July 16, 2006 – Shreveport: On Saturday afternoon and Sunday morning, 35 stewards with Local 100 SEIU (www.seiu100.org) gathered in the Ironworkers Union Hall, where we have our offices. They came from Shreveport of course but also from Little Rock, Dallas, Houston, and New Orleans. They came in high spirits and good mood. Within minutes of starting to go around the room and speak they reminded all of us old hands, why we do this work and why it’s so important.
After brief introductions and a welcome by Roosevelt Smalley, President of the local Central Trades Council of the AFL-CIO, the first item on the agenda was allowing anyone who wanted to do so to talk about how they had joined the union and became a leader in Local 100. Rosetta Gore, VP of Local 100 from Little Rock, who was moderating the session, started off with her story of problems with supervisors and write-ups and survival on the job, which changed when she stood up with the union. And, then the deluge! One member after another got up and told their story for the next hour.

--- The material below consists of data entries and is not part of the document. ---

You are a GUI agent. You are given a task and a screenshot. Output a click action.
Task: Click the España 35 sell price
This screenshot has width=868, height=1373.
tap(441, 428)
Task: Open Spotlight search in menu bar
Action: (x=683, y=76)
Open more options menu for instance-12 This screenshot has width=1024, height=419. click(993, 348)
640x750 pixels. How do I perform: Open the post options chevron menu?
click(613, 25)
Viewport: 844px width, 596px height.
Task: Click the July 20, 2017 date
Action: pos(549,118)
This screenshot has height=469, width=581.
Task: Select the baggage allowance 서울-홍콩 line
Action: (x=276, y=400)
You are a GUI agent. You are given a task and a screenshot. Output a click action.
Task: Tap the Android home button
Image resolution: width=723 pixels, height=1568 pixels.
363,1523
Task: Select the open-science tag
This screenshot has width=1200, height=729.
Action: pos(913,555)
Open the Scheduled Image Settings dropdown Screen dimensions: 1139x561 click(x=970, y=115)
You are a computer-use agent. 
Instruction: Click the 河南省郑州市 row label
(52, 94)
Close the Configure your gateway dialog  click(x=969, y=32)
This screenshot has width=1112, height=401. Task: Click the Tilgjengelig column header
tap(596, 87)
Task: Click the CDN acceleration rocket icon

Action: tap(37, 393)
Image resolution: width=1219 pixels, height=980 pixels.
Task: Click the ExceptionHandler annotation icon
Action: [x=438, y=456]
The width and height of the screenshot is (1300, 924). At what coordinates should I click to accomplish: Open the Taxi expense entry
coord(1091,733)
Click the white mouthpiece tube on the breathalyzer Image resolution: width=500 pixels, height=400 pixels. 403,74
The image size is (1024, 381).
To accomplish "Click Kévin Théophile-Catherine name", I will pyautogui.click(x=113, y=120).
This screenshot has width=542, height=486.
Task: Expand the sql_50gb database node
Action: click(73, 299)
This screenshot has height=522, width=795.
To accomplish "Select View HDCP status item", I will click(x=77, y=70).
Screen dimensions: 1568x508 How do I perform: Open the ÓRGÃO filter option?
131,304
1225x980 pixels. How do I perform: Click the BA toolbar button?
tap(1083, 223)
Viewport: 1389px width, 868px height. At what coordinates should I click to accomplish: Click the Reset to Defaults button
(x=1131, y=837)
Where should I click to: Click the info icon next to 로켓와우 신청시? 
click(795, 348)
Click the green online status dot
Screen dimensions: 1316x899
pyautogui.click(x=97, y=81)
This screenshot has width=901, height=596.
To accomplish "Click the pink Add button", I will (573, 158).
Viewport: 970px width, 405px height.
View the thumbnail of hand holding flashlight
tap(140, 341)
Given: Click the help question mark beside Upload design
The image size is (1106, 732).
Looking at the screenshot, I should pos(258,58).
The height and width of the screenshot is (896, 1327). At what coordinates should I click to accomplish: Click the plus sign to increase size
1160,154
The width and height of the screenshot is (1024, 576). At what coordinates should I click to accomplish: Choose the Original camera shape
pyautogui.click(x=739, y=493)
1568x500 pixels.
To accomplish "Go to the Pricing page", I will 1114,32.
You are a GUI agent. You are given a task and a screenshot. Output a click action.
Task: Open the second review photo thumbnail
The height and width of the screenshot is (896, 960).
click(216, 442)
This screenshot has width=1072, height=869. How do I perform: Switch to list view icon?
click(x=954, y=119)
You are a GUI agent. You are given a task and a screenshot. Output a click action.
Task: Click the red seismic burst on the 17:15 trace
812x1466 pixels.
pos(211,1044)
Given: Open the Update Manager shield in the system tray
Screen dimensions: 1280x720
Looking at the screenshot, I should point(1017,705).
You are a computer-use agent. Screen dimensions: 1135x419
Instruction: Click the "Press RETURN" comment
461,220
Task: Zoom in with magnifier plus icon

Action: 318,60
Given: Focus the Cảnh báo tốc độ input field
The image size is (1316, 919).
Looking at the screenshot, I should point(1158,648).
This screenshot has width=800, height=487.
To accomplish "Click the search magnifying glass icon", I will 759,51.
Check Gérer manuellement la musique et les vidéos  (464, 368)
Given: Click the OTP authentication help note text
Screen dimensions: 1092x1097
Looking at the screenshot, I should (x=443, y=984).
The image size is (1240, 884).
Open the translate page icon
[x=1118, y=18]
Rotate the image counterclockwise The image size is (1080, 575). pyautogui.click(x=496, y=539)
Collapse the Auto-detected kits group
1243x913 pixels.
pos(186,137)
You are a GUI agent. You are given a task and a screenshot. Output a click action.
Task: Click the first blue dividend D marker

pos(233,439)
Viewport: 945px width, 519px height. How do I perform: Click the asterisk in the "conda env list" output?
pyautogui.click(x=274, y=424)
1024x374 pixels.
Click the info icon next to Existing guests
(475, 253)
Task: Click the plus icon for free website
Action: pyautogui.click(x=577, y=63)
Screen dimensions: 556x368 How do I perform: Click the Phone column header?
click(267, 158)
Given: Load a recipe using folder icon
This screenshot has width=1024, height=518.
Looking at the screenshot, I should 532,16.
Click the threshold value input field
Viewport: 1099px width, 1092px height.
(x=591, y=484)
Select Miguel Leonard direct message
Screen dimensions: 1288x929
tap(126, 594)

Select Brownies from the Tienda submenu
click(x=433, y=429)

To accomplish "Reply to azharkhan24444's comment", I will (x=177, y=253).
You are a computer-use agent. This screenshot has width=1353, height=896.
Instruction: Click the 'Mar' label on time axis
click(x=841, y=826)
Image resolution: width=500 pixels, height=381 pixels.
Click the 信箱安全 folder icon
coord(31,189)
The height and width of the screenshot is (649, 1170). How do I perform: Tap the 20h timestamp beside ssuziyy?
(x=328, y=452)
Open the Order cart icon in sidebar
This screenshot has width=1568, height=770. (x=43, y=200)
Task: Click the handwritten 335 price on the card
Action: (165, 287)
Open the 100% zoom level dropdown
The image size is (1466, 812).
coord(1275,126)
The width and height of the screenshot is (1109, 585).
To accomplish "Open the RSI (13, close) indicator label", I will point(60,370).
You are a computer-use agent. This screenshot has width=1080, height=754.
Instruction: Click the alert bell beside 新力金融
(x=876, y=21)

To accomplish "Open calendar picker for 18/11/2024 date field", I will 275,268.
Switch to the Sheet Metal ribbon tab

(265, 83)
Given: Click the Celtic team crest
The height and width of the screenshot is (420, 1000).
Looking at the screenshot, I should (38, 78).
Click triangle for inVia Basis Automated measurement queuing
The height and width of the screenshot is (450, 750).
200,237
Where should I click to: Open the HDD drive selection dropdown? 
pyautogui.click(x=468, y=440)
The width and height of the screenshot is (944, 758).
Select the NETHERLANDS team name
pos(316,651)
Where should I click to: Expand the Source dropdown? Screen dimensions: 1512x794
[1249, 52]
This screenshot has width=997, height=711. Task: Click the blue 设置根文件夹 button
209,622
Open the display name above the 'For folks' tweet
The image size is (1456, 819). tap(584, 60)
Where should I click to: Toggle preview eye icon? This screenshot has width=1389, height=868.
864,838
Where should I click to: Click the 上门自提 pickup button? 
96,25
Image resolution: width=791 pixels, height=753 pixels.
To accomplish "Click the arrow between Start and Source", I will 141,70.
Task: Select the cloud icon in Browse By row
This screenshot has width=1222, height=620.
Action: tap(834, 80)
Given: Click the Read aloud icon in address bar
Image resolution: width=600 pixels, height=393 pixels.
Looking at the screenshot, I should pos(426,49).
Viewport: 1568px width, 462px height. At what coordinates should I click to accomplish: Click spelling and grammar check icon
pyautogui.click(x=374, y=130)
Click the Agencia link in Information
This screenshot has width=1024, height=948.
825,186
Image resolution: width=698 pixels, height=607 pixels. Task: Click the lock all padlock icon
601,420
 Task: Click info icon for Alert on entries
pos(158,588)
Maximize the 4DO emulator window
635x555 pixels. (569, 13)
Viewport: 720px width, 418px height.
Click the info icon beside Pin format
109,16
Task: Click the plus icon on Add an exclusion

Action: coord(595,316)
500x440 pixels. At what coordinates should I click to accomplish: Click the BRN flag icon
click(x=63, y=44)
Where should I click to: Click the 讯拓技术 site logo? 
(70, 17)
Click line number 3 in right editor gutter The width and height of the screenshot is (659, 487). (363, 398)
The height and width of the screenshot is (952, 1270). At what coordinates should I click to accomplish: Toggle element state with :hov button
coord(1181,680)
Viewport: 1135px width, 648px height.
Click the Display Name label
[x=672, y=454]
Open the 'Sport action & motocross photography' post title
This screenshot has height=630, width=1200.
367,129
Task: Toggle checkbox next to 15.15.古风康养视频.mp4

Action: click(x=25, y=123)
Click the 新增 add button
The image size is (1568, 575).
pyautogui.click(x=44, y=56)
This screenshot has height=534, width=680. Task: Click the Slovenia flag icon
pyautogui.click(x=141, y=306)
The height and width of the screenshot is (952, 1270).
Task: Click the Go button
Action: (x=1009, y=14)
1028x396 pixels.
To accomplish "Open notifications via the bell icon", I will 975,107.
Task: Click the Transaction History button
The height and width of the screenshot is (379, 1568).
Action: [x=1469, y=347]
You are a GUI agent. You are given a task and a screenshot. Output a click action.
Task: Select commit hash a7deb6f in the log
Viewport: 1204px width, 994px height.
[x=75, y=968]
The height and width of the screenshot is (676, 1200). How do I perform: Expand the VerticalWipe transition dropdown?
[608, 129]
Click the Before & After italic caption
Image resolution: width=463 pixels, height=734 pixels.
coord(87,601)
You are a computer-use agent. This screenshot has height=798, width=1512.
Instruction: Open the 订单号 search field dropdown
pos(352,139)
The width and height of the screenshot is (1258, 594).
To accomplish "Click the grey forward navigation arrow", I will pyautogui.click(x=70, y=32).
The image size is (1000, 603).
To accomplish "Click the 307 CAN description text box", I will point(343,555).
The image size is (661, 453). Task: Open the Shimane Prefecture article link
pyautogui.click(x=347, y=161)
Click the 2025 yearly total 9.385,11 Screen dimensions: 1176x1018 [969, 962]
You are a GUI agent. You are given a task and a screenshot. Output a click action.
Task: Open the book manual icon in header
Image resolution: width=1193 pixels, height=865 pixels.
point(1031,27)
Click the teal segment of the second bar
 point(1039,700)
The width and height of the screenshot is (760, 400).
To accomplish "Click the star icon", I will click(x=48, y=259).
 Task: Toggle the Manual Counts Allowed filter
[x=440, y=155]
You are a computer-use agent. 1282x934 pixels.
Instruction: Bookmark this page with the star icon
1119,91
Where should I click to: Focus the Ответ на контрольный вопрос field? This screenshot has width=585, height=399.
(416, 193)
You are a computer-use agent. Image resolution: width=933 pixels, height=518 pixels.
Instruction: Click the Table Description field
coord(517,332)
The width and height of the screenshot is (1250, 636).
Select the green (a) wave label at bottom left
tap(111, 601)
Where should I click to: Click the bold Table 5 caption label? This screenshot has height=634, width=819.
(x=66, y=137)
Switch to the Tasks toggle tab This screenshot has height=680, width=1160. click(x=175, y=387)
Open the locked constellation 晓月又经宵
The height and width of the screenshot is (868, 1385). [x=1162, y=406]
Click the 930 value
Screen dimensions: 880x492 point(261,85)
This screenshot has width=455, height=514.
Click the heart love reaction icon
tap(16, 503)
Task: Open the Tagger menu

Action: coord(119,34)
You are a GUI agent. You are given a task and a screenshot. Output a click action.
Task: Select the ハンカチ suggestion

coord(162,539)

Angela Adkins, one of the 100 stewards from Caddo Community Action Head Start, talked about the ability of even small groups in the local centers to bring justice and reconciliation around long-standing grievances. Her natural understanding of the solidarity with the nursing home workers in Shreveport’s neighborhood nursing homes was fundamental.
Lashon Hollmon, a steward from Gulf Coast Community Services in Houston, a unit of over 1000 when we first won the election, told an animated story about winning reinstatement and panicking after years of flawless service when her father was in the hospital. In Perry Mason style the grievance was won when she and Orell Fitzsimmons, Local 100 organizing director, produced cell phone records proving that she had called in for a meeting that the agency claimed she had abandoned. One of the 9 calls was even to the cell phone of the head of Human Resources. Duh! Another time she was written up for eating on the job, and when they showed up for the grievance hearing the supervisor was — you guessed it! — eating at her desk!
The leaders loved these stories, and there were various versions of them told over and over again. Both big campaigns and small, individual victories combined to create deep commitments that were forged of steel and joined people together in the union.
Nothing fancy about this meeting. It was old school, Local 100. Before people started they made sandwiches themselves with cold cuts or peanut butter and jelly, washed down with soda pops or water. A coffee pot was on the warmer throughout the meeting. The big event found everyone at the Catfish Village enjoying the “all you can eat” special.
It is on this foundation that a union is build that can stand the tests of time and struggle.